The Redfords fully conceived and executed the place-product-packaging of the Wigwam Villages Indian motif. Only Paul Young, who purchased the motel in 1946 when the Redfords moved to California, extended the technique by stocking items intended for easy removal and long-time retention by travelers. These included handbills simulated as checks and ashtrays embossed with tepees. Young also erected along Kentucky's highways tepee-shaped motel signs advertising the Wigwam Villages.
Place-product-packaging seems never to have been as fully developed elsewhere in the Wigwam Villages as at its points of inception by Frank Redford in Horse Cave and Cave City. Redford himself opened the largest village, with 19 sleeping rooms, in 1947 on Route 66 in San Bernadino, California, but this motel lacked a restaurant. The interior decor did replicate the rustic furniture, Indian rugs and blankets, and zig-zag bathroom tiles of the earlier Kentucky motels. Place-product-packaging is not known to have been fully examined at the other four villages. Located in Holbrook, Arizona, New Orleans, Birmingham and Orlando, they were owned and operated by other individuals in return for one percent of the gross annual income paid to Redford under the patent he obtained in 1937 for his tepee design.
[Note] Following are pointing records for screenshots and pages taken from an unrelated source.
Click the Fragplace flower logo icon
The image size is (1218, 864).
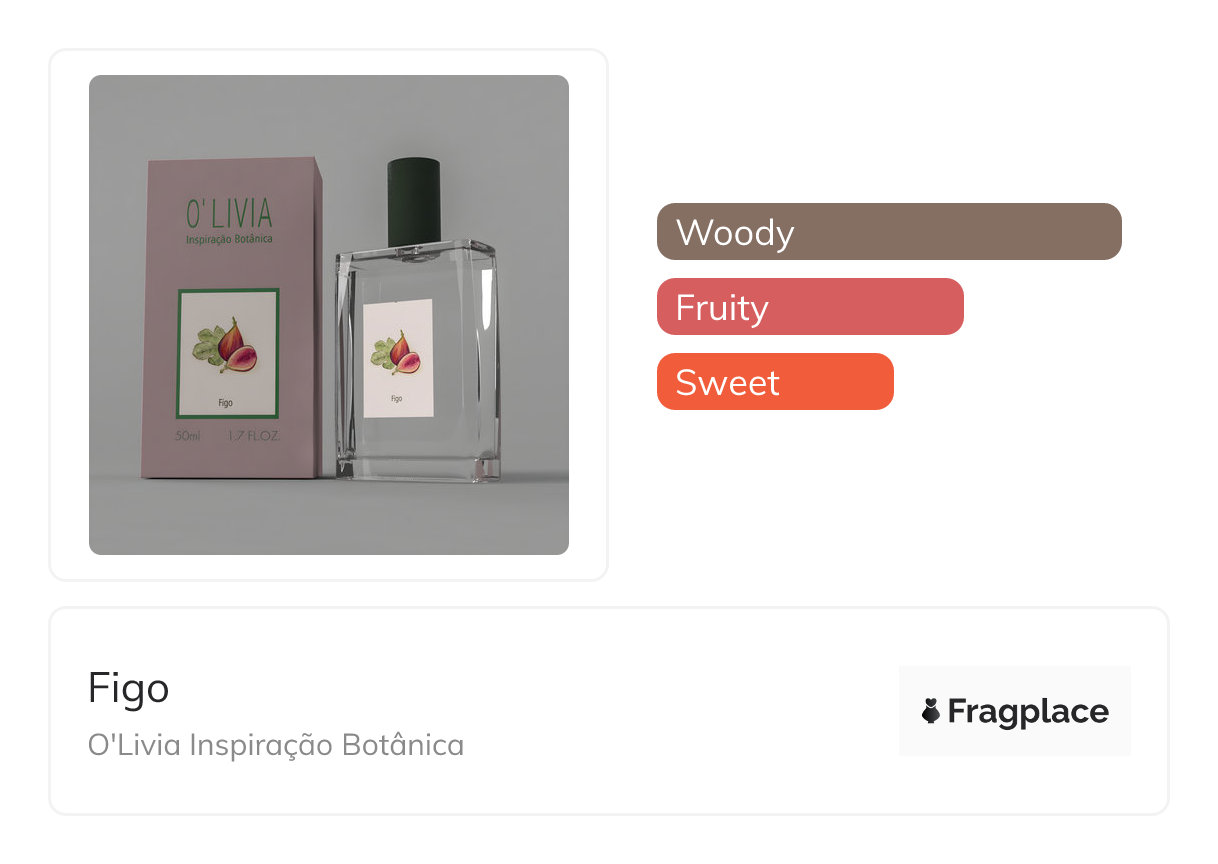[931, 711]
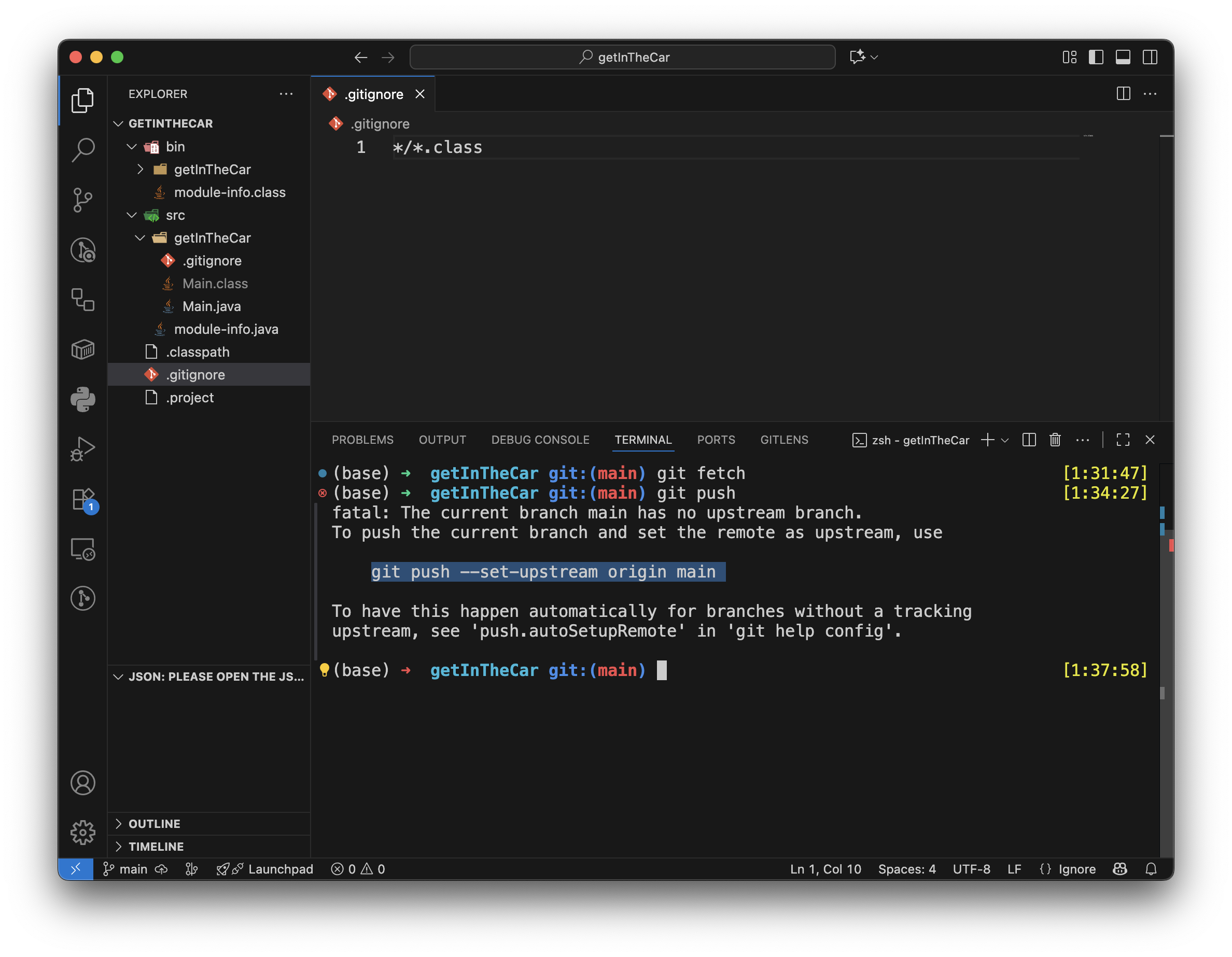Click the Spaces: 4 indentation setting
Screen dimensions: 1232x957
(x=906, y=869)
Of all of the seven Wigwam Villages, only Wigwam Village No. 2 in Cave City has been carefully preserved and continually operated as a motel. (The first Wigwam Village of frame and stucco in Horse Cave was razed in the 1980s after a prolonged period of deterioration. The Orlando, Birmingham, and New Orleans Wigwam Villages also have been destroyed. The deteriorated Arizona motel currently is the target of a tax act project.) After Paul Young's tenure of ownership, title passed in 1953 to H. H. and William G. Proffitt, whose relatives, Roger and Elizabeth Proffitt, own and operate Wigwam Village No. 2 in the 1980s. Although the uniforms and Indian rugs and blankets have been gone for years, a certain degree of place-product-packaging survives. The lunch room has been converted to a large gift shop with a good deal of merchandise in an Indian theme. Wigwam Village souvenirs include tee shirts and miniature plaster statues identical to the tepee sleeping rooms (the customer may select one with the number of the unit he stayed in). The Proffitts also have retained the letterhead stationery with the Wigwam Village motif and have reprinted as a flyer a 1987 article celebrating the fiftieth birthday of Wigwam Village No. 2. Mr. & Mrs. Proffitt are proud of their motel and have taken steps to ensure that it is preserved after they retire.
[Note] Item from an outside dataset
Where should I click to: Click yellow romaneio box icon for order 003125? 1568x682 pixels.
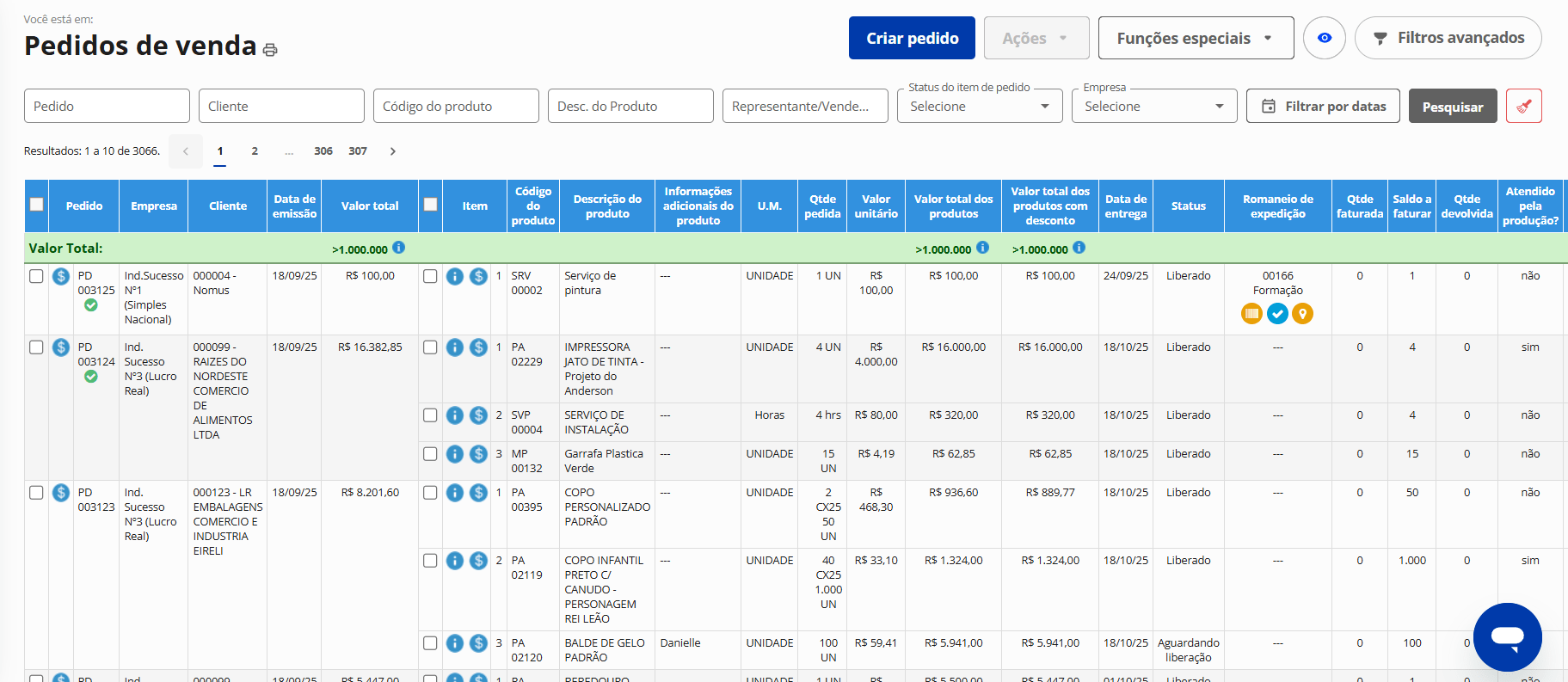tap(1251, 314)
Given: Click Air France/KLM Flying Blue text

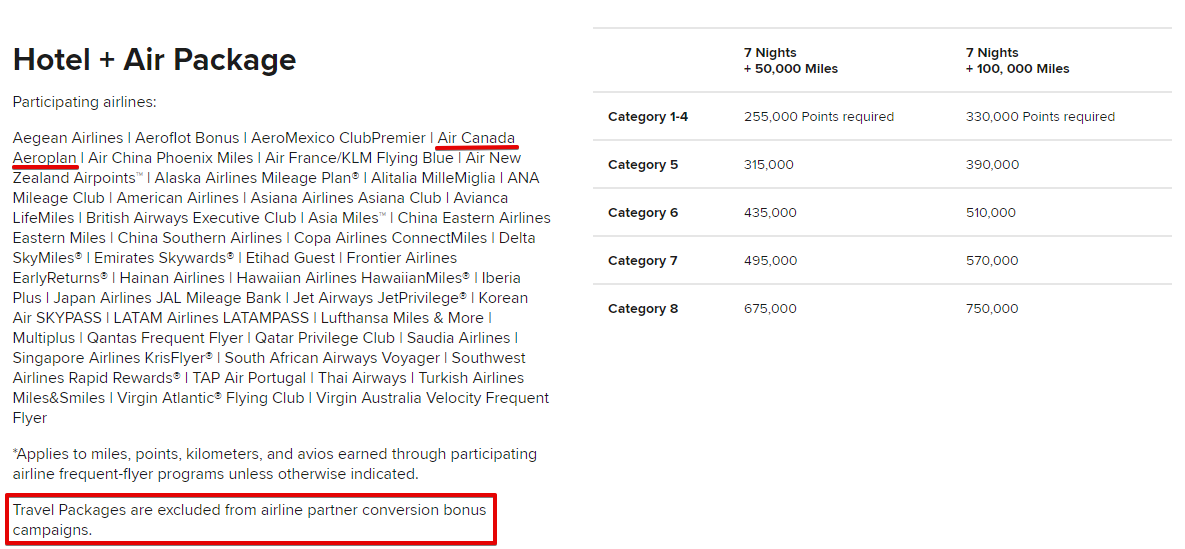Looking at the screenshot, I should (x=359, y=158).
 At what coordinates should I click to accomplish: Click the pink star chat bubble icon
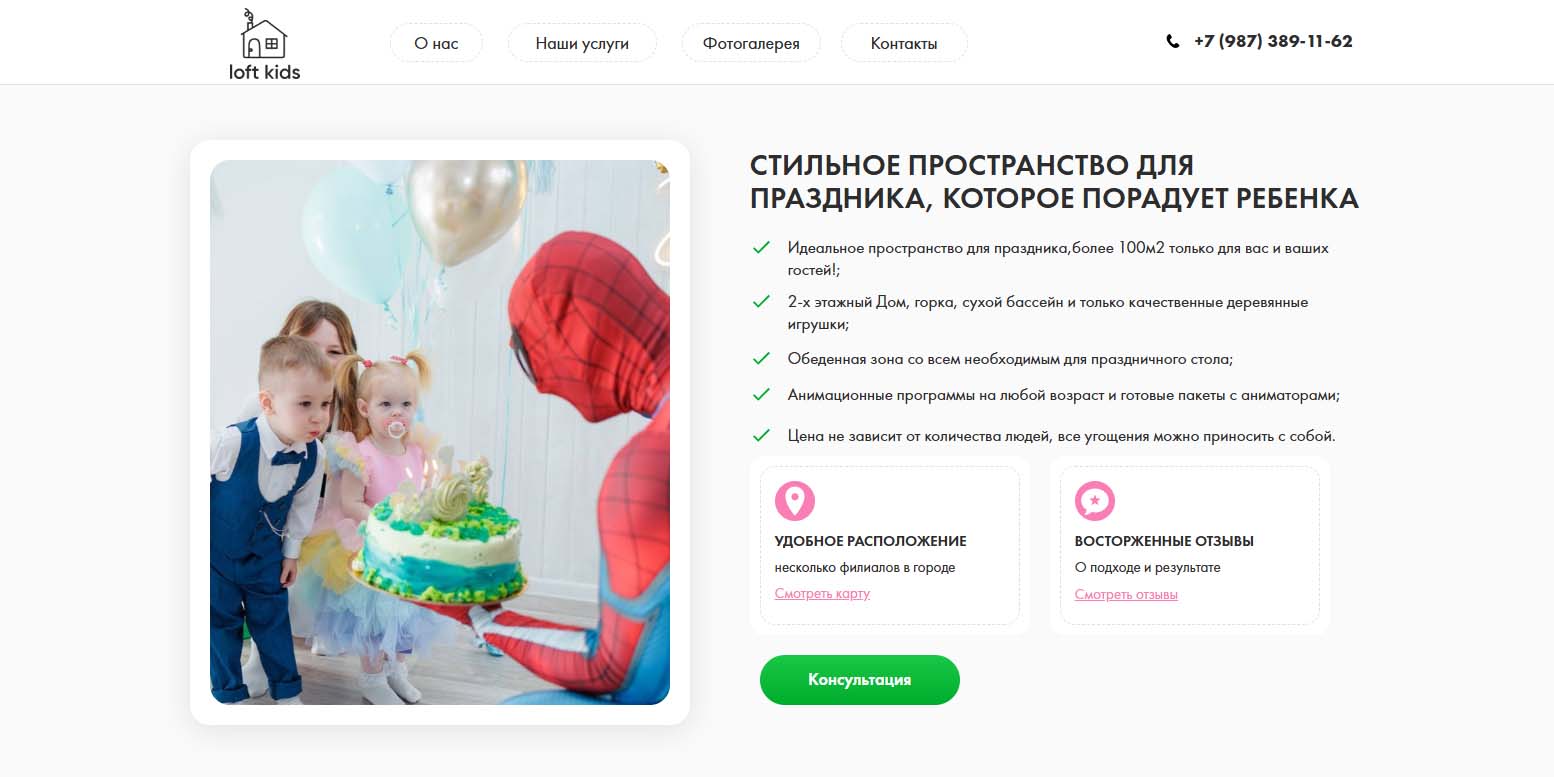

Before 1970 when I-65 was completed a few miles southwest, the "no vacancy" sign at Wigwam Village No. 2 was lit every night. After I-65 came, business tapered off for a while, but now the "vacancy" sign is lit less often and the motel is full every weekend, its novelty and low rates ($10.00/night for one double bed, $15.00 for two) (1980s) attracting a steady clientele. Knowledge of the history of a creation such as Wigwam Village No. 2 is essential to an understanding of the cultural landscape engendered by the automobile. The enduring popularity of this proto-motel demonstrates that novel commercial concepts merging the product and architectural form continue to capture our imaginations by providing an escape from the mundane which has become all too pervasive in our culture. As the Proffitts like to ask, "When was the last time you slept in a tepee?"